--- START SELECTED EXCERPT ---

First things first: vocabulary building. An inward curve is a concave curve. And outward curve is a convex curve. The key to sewing them successfully is accurate seam allowance, proper clipping, and careful pressing. The main difference between inward and outward curves is how you clip them. Clipping the excess around a curve eliminates the bulk and creates a smooth outer edge while maintaining the curved shape.

In garment sewing, the curve around a neckline is an inward curve. If you measure the length of the seam compared to the length of the curve, you'll discover the seam is longer. Therefore, you need to clip into the seam allowance so when it’s turned right side out, the fabric will spread and allow the inward curve to take shape. Whereas, the curve along a princess seam through the bustline is an outward curve. If you measure the length of the seam compared to the length of the curve, you will discover the curve is longer. Therefore you need to clip notches of excess fabric from the seam allowance so when it’s turned right side out, the fabric won't bunch up along the outward curve's pretty shape. I know, I know... you're wishing you'd stayed awake in Mr. Harrison's geometry class!

We've used our fair share of inward and outward curves here in the Sew4Home studios, where we make all kinds of shaped items. Our Jumbo Round Storage Tote and Traveling Jewelry Pouch are good examples of outward curves.

And these pretty Heart Sachets and sweet Stuffed Owls show off some inward curves.

--- END SELECTED EXCERPT ---
--- START ITEMS ---

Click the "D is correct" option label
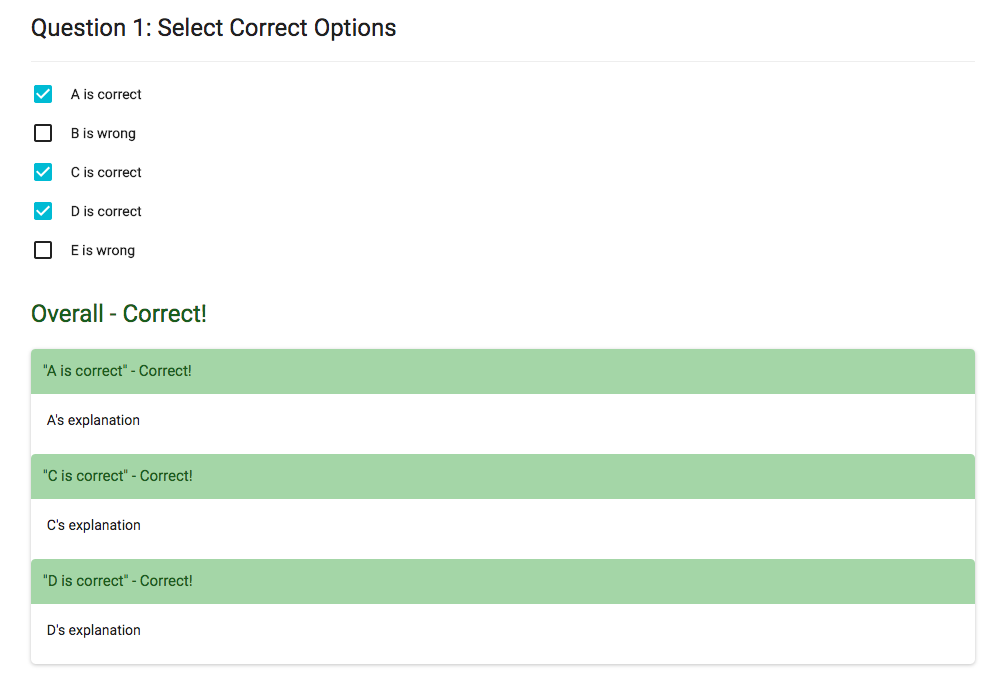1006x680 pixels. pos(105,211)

--- END ITEMS ---
--- START ITEMS ---

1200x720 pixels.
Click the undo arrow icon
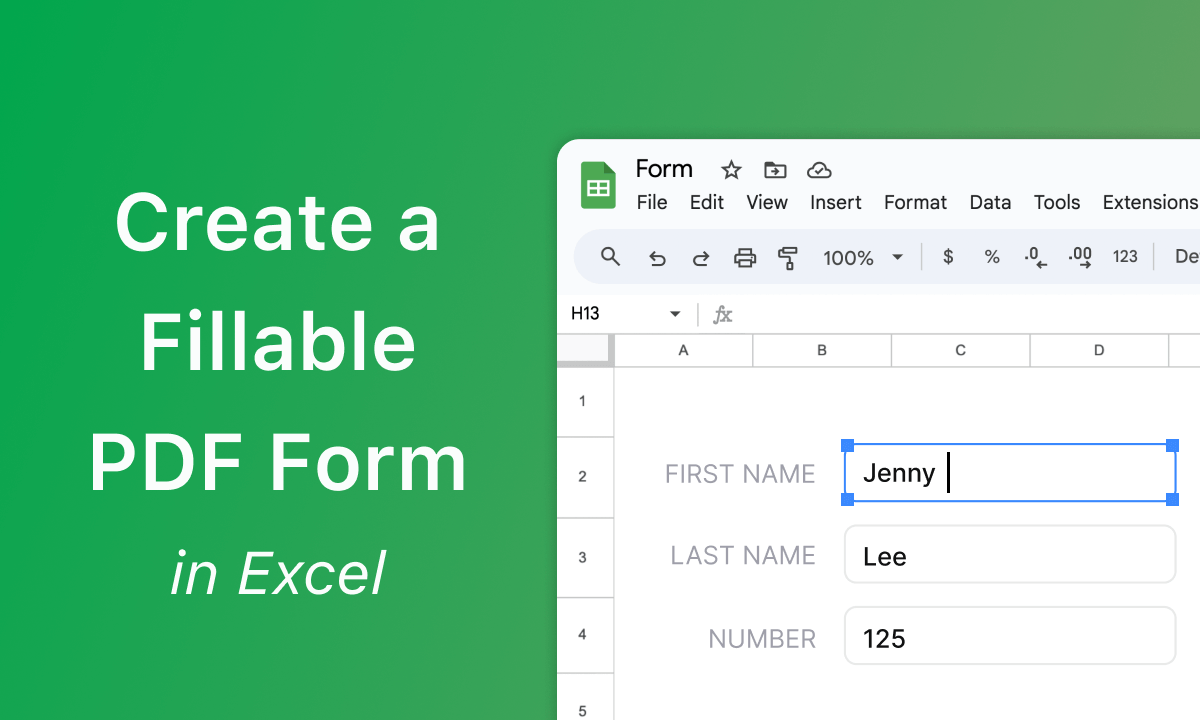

--- END ITEMS ---
--- START ITEMS ---

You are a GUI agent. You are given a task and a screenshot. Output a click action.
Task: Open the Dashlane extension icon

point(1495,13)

--- END ITEMS ---

## JOBS
**a.** According to the text on sewing curves, what kind of curve runs along a princess seam through the bustline?
**b.** Rewrite everything in the text on sewing curves from "In garment sewing, the" down to "Harrison's geometry class!", replacing "neckline" with "collar".

## EXPECTED OUTPUTS
**a.** An outward curve.

**b.**
In garment sewing, the curve around a collar is an inward curve. If you measure the length of the seam compared to the length of the curve, you'll discover the seam is longer. Therefore, you need to clip into the seam allowance so when it’s turned right side out, the fabric will spread and allow the inward curve to take shape. Whereas, the curve along a princess seam through the bustline is an outward curve. If you measure the length of the seam compared to the length of the curve, you will discover the curve is longer. Therefore you need to clip notches of excess fabric from the seam allowance so when it’s turned right side out, the fabric won't bunch up along the outward curve's pretty shape. I know, I know... you're wishing you'd stayed awake in Mr. Harrison's geometry class!